O Superior Tribunal de Justiça (STJ) retoma hoje o julgamento sobre a correção de empréstimos compulsórios da Eletrobrás e a decisão terá repercussões políticas, jurídicas, empresariais e acionárias. Os ministros da 1ªSeção do tribunal terão de definir se milhares de empresas que possuem créditos adquiridos em ações da estatal nas últimas quatro décadas terão direito à correção monetária dos valores. O julgamento certamente terá impactos nas ações da Eletrobrás, pois a companhia fez uma provisão de R$ 1,3 bilhão em caso de derrota na Justiça e admitiu formalmente que esse valor pode subir até R$ 3,3 bilhões.
No campo político, o debate no STJ mobilizou o ministro das Minas e Energia, Edison Lobão, que se reuniu pessoalmente com os ministros do tribunal para tratar do assunto. A partir do caso Eletrobrás, que começou a tramitar em fevereiro do ano passado no STJ, Lobão passou a transitar pela corte em defesa da estatal. Em encontros com os ministros do STJ, Lobão afirmou que uma derrota poderia levar a Eletrobrás à falência e custar até R$ 60 bilhões aos cofres públicos. A estatal é controlada pelo PMDB, sob a influência direta do presidente do Senado, José Sarney (PMDB-AP), que indicou vários de seus diretores entre os seus aliados políticos.

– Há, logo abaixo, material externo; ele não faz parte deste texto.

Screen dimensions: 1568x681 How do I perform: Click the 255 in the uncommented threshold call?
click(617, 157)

O advogado-geral da União, ministro José Antonio Dias Toffoli, assumiu pessoalmente a defesa da Eletrobrás no STJ. Ele fez a defesa oral perante os ministros da 1ª Seção em outubro, quando teve início a votação. Na ocasião, a relatora do processo, ministra Eliana Calmon, concedeu em parte o pedido das empresas credoras da Eletrobrás. Na lista estão grandes companhias, como a Vale, a CSN, a Sadia e a Parmalat. Eliana considerou que as empresas podem pedir os créditos da estatal a partir da data da última assembleia geral ordinária que os converteu em ações. Essa assembleia ocorreu em 30 de junho de 2005. Segundo a ministra, as empresas possuem cinco anos para pedir esses créditos.

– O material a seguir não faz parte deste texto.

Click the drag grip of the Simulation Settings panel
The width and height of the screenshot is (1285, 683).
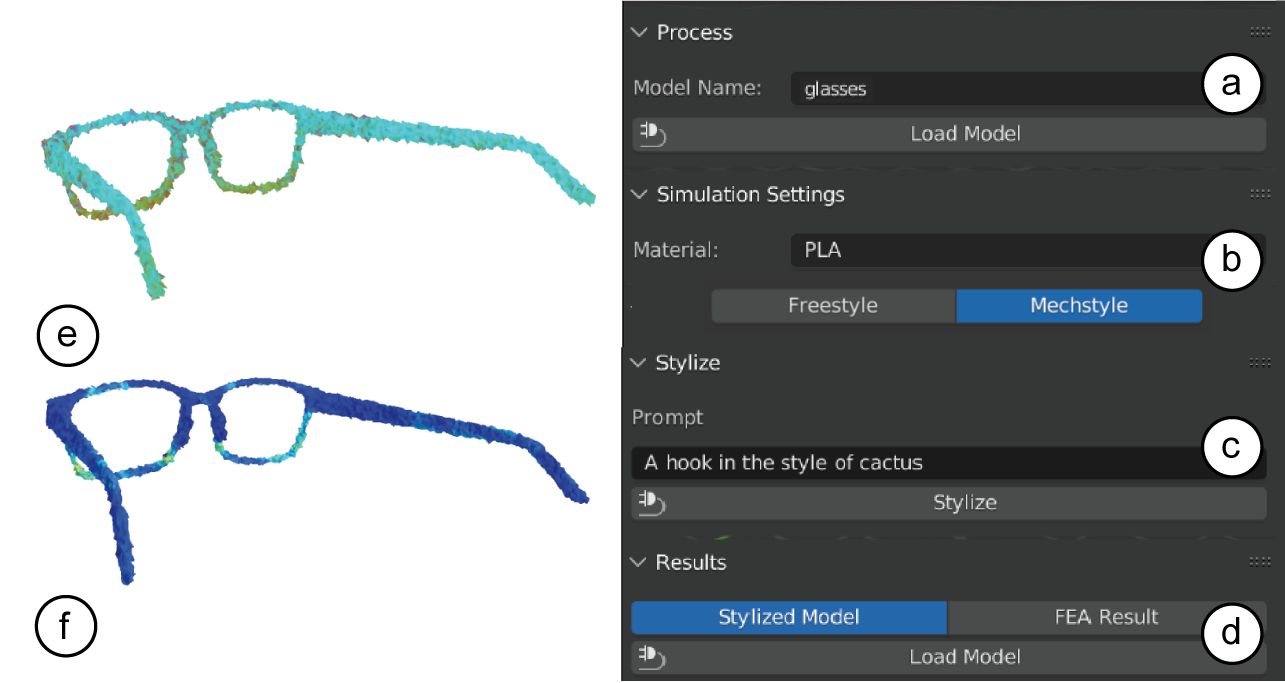[x=1262, y=193]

O problema, para as empresas, é que, após o voto de Eliana, o ministro Benedito Gonçalves antecipou um pedido de vista do processo. Além de suspender a conclusão do julgamento, o pedido de vista favoreceu a estatal, pois, se o STJ não concluir o caso até 30 de junho de 2010, os créditos estarão prescritos e as empresas não poderão mais requerê-los.
Após o pedido de vista, o STJ marcou pelo menos três datas para a retomada do julgamento, em março, maio e em junho deste ano. Nas três ocasiões, houve novos adiamentos a pedido do governo, o que gerou certo constrangimento no tribunal. Em junho, Eliana indagou com veemência quais eram os motivos que levavam o governo a pedir novo adiamento do caso.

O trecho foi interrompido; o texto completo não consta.